▸ **Exercise description**: Turn the rows below into a Markdown table with the columns "No." and "Line," one numbered line per table row. Skip blank lines and leave out the pictures.
** start Records for the exercise **
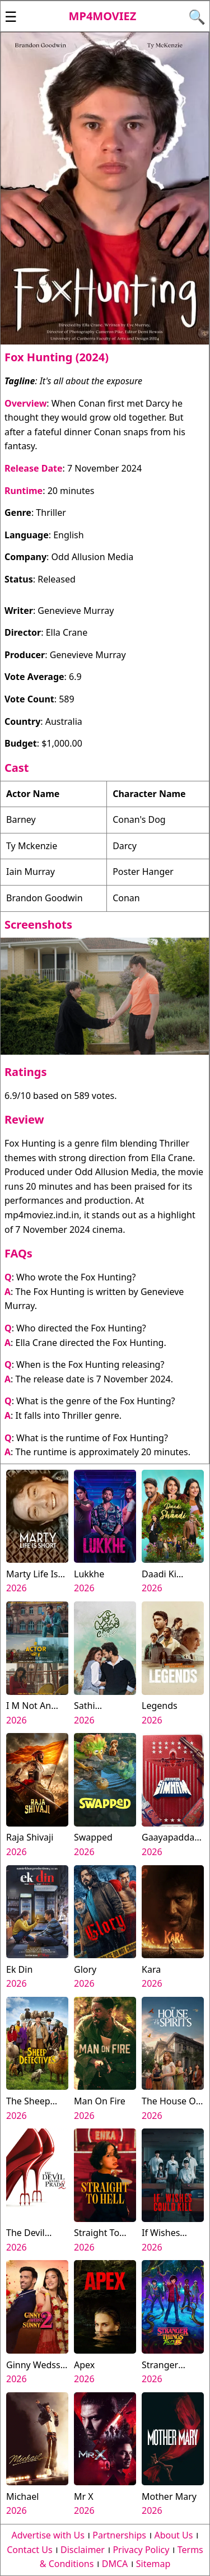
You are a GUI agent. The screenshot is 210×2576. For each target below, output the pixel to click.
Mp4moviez (103, 16)
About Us (173, 2535)
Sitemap (153, 2564)
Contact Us (29, 2550)
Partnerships (119, 2535)
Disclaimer (82, 2550)
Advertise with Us (47, 2535)
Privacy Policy (141, 2550)
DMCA (115, 2564)
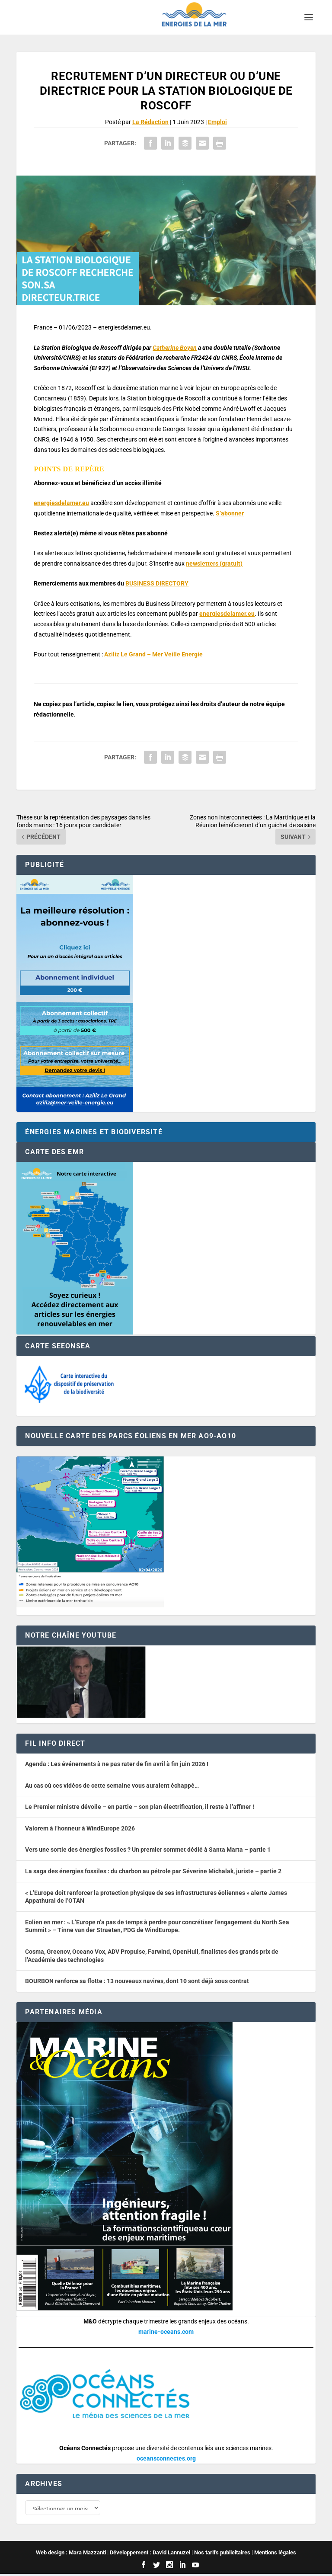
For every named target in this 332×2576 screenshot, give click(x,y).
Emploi (217, 121)
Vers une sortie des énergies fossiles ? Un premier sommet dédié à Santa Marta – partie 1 (148, 1849)
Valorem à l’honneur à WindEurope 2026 (80, 1828)
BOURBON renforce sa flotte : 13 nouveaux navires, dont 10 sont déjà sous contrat (137, 1981)
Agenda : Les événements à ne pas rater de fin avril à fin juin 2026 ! (116, 1763)
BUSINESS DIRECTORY (156, 583)
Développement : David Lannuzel (150, 2554)
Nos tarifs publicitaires (222, 2554)
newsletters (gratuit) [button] (214, 563)
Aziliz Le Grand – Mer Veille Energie (153, 654)
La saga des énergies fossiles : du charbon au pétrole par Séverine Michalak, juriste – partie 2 (153, 1871)
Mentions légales (275, 2554)
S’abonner (230, 513)
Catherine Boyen (175, 347)
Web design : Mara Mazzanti (71, 2554)
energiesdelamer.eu (61, 502)
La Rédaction (150, 121)
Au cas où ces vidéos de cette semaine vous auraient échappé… (112, 1785)
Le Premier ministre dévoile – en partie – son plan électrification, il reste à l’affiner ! (139, 1806)
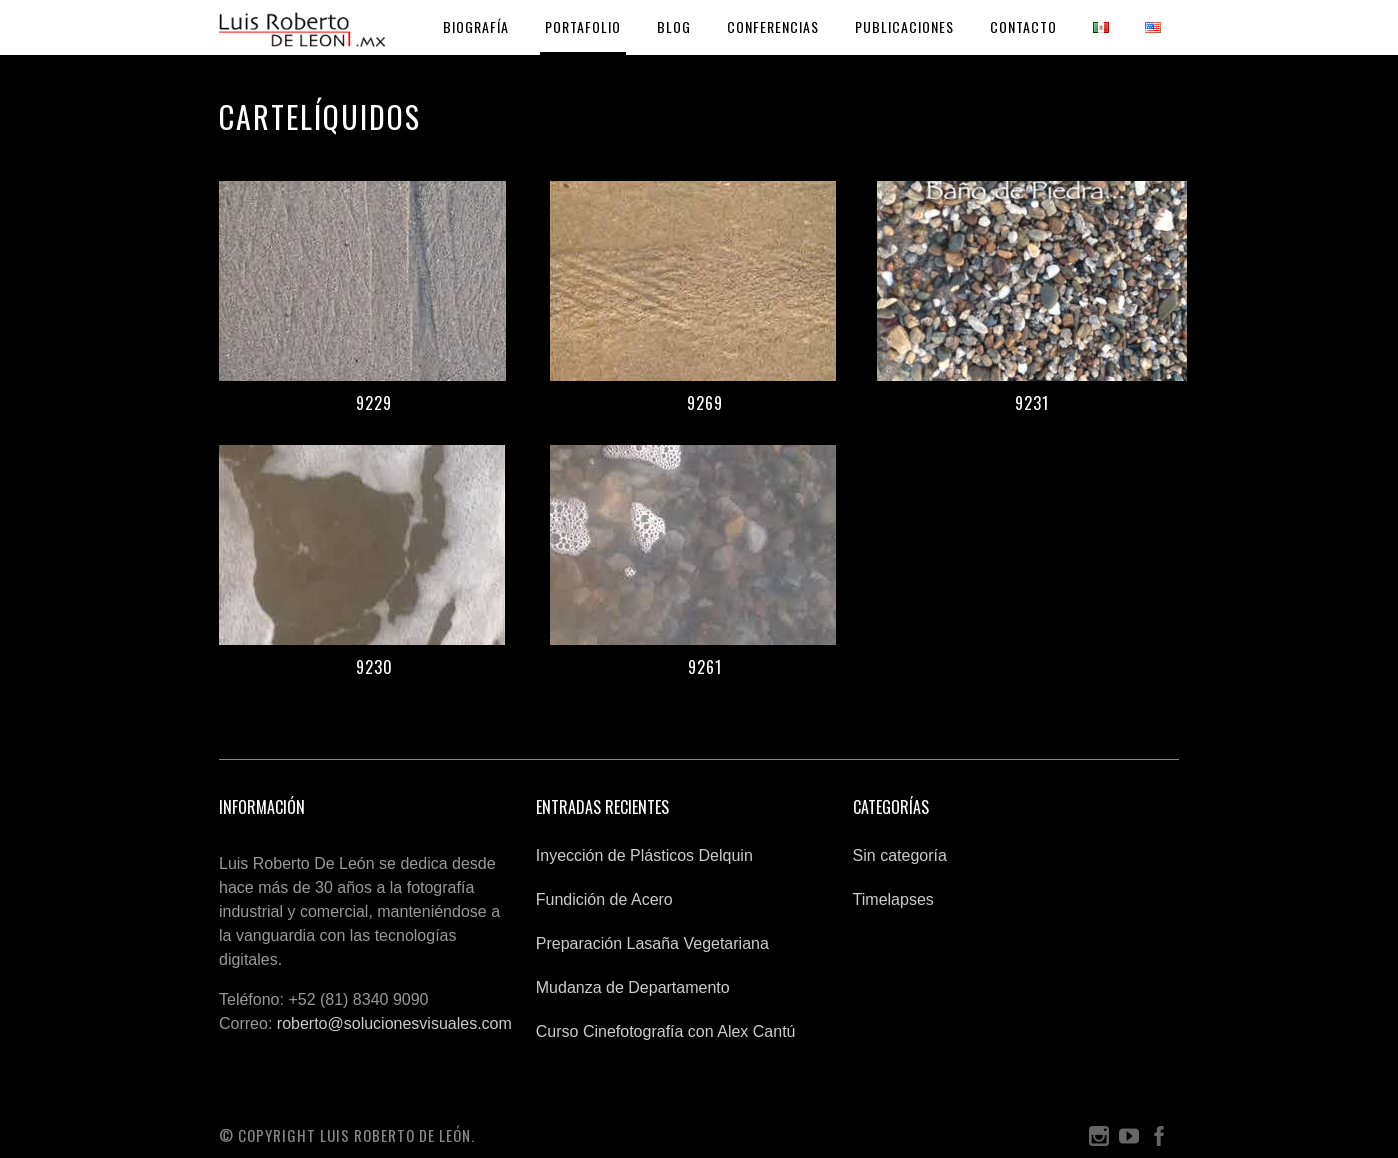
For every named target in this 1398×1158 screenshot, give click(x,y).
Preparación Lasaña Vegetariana (652, 943)
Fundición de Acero (604, 899)
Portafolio (583, 26)
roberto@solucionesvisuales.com (394, 1023)
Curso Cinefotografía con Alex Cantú (666, 1031)
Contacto (1023, 26)
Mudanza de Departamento (633, 987)
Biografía (476, 26)
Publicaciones (904, 26)
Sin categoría (900, 855)
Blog (674, 26)
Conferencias (773, 26)
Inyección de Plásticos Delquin (644, 855)
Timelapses (893, 899)
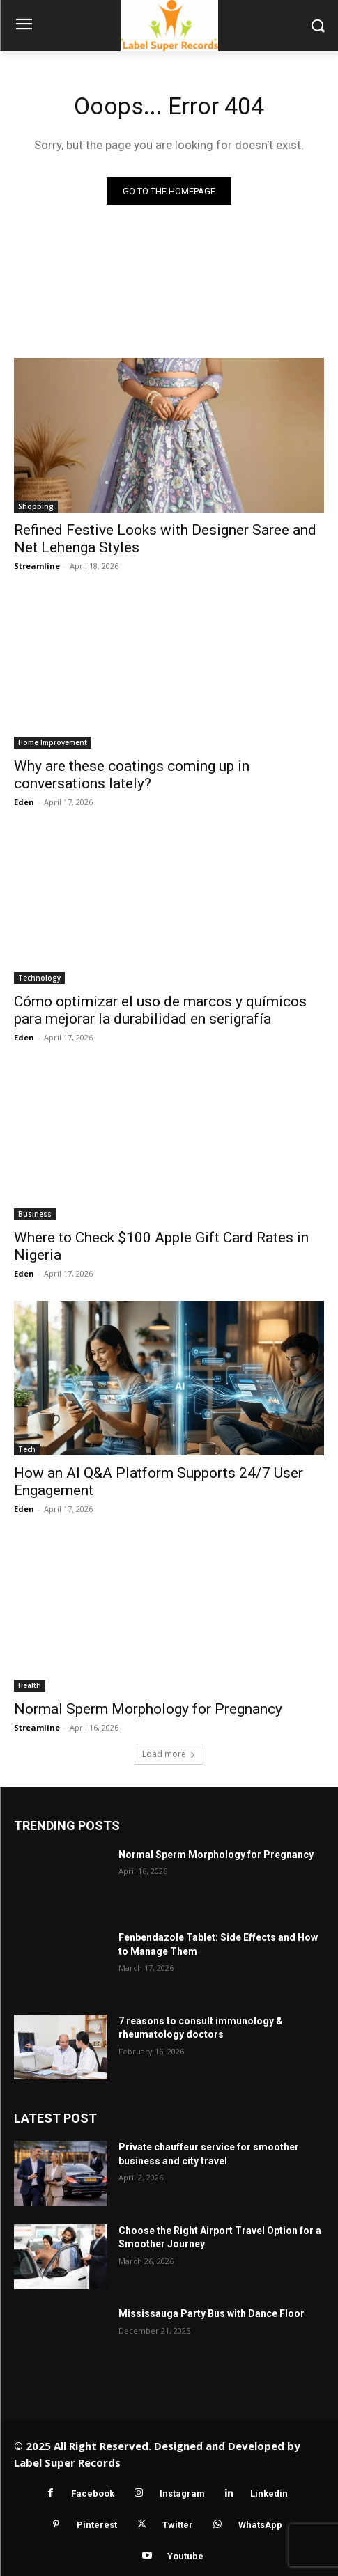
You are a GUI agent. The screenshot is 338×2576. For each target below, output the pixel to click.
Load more (169, 1754)
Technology (39, 978)
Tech (27, 1449)
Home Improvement (52, 742)
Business (35, 1214)
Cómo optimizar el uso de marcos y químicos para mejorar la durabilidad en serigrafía (160, 1010)
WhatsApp (260, 2525)
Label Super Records (67, 2462)
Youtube (185, 2556)
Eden (24, 802)
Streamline (37, 566)
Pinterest (97, 2525)
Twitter (177, 2525)
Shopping (36, 506)
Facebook (92, 2493)
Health (29, 1685)
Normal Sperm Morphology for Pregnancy (148, 1709)
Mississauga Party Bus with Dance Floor (211, 2313)
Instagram (182, 2493)
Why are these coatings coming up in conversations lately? (131, 775)
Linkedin (269, 2493)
** end Records for the exercise **
▸ **Answer for this exercise**:
| No. | Line |
|---|---|
| 1 | You are a GUI agent. The screenshot is 210×2576. For each target below, output the pixel to click. |
| 2 | Mp4moviez (103, 16) |
| 3 | About Us (173, 2535) |
| 4 | Sitemap (153, 2564) |
| 5 | Contact Us (29, 2550) |
| 6 | Partnerships (119, 2535) |
| 7 | Disclaimer (82, 2550) |
| 8 | Advertise with Us (47, 2535) |
| 9 | Privacy Policy (141, 2550) |
| 10 | DMCA (115, 2564) |
| 11 | For every named target in this 332×2576 screenshot, give click(x,y). |
| 12 | Emploi (217, 121) |
| 13 | Vers une sortie des énergies fossiles ? Un premier sommet dédié à Santa Marta – partie 1 (148, 1849) |
| 14 | Valorem à l’honneur à WindEurope 2026 (80, 1828) |
| 15 | BOURBON renforce sa flotte : 13 nouveaux navires, dont 10 sont déjà sous contrat (137, 1981) |
| 16 | Agenda : Les événements à ne pas rater de fin avril à fin juin 2026 ! (116, 1763) |
| 17 | BUSINESS DIRECTORY (156, 583) |
| 18 | Développement : David Lannuzel (150, 2554) |
| 19 | Nos tarifs publicitaires (222, 2554) |
| 20 | newsletters (gratuit) [button] (214, 563) |
| 21 | Aziliz Le Grand – Mer Veille Energie (153, 654) |
| 22 | La saga des énergies fossiles : du charbon au pétrole par Séverine Michalak, juriste – partie 2 (153, 1871) |
| 23 | Mentions légales (275, 2554) |
| 24 | S’abonner (230, 513) |
| 25 | Catherine Boyen (175, 347) |
| 26 | Web design : Mara Mazzanti (71, 2554) |
| 27 | energiesdelamer.eu (61, 502) |
| 28 | La Rédaction (150, 121) |
| 29 | Au cas où ces vidéos de cette semaine vous auraient échappé… (112, 1785) |
| 30 | Le Premier ministre dévoile – en partie – son plan électrification, il reste à l’affiner ! (139, 1806) |
| 31 | For every named target in this 1398×1158 screenshot, give click(x,y). |
| 32 | Preparación Lasaña Vegetariana (652, 943) |
| 33 | Fundición de Acero (604, 899) |
| 34 | Portafolio (583, 26) |
| 35 | roberto@solucionesvisuales.com (394, 1023) |
| 36 | Curso Cinefotografía con Alex Cantú (666, 1031) |
| 37 | Contacto (1023, 26) |
| 38 | Mudanza de Departamento (633, 987) |
| 39 | Biografía (476, 26) |
| 40 | Publicaciones (904, 26) |
| 41 | Sin categoría (900, 855) |
| 42 | Blog (674, 26) |
| 43 | Conferencias (773, 26) |
| 44 | Inyección de Plásticos Delquin (644, 855) |
| 45 | Timelapses (893, 899) |
| 46 | You are a GUI agent. The screenshot is 338×2576. For each target below, output the pixel to click. |
| 47 | Load more (169, 1754) |
| 48 | Technology (39, 978) |
| 49 | Tech (27, 1449) |
| 50 | Home Improvement (52, 742) |
| 51 | Business (35, 1214) |
| 52 | Cómo optimizar el uso de marcos y químicos para mejorar la durabilidad en serigrafía (160, 1010) |
| 53 | WhatsApp (260, 2525) |
| 54 | Label Super Records (67, 2462) |
| 55 | Youtube (185, 2556) |
| 56 | Eden (24, 802) |
| 57 | Streamline (37, 566) |
| 58 | Pinterest (97, 2525) |
| 59 | Twitter (177, 2525) |
| 60 | Shopping (36, 506) |
| 61 | Facebook (92, 2493) |
| 62 | Health (29, 1685) |
| 63 | Normal Sperm Morphology for Pregnancy (148, 1709) |
| 64 | Mississauga Party Bus with Dance Floor (211, 2313) |
| 65 | Instagram (182, 2493) |
| 66 | Why are these coatings coming up in conversations lately? (131, 775) |
| 67 | Linkedin (269, 2493) |